**TASK INSTRUCTIONS**
Rewrite the rows from the one containing "You are a GUI" through the one containing "pos(79,329)", replacing "click action" with "tap action" and changing nothing else. Leave the pictures out of your answer.

**SUPPLIED DATA**
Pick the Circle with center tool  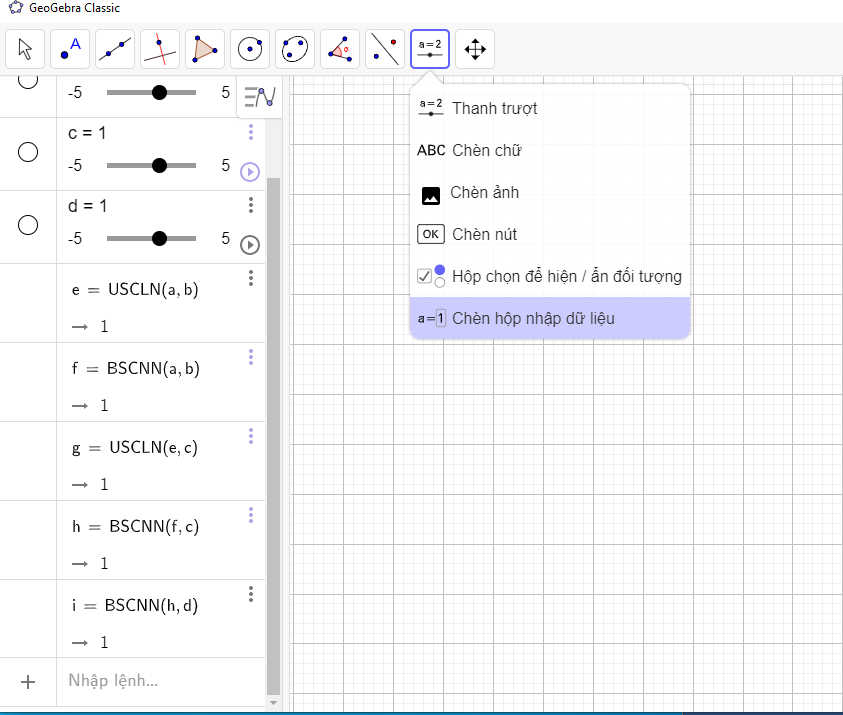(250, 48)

...

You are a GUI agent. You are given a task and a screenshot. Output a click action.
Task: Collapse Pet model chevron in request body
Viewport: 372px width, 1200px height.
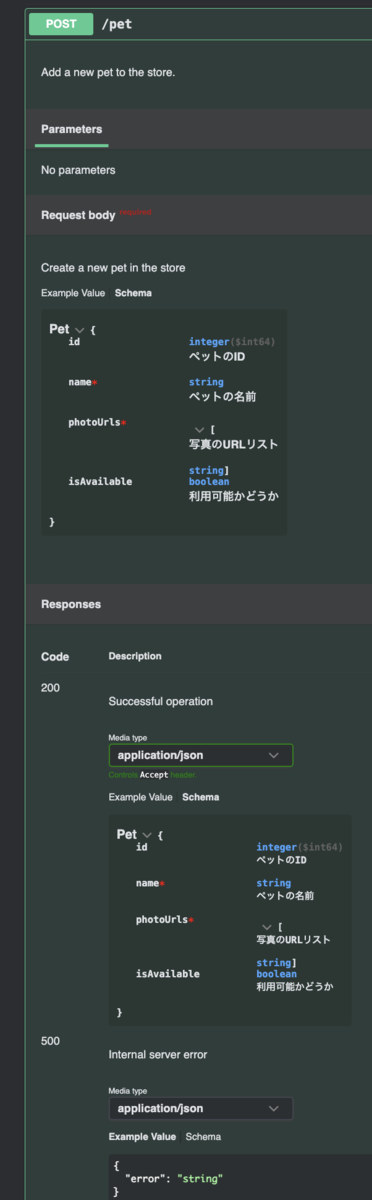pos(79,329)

**FINISHED TASK**
You are a GUI agent. You are given a task and a screenshot. Output a tap action.
Task: Collapse Pet model chevron in request body
Viewport: 372px width, 1200px height.
pos(79,329)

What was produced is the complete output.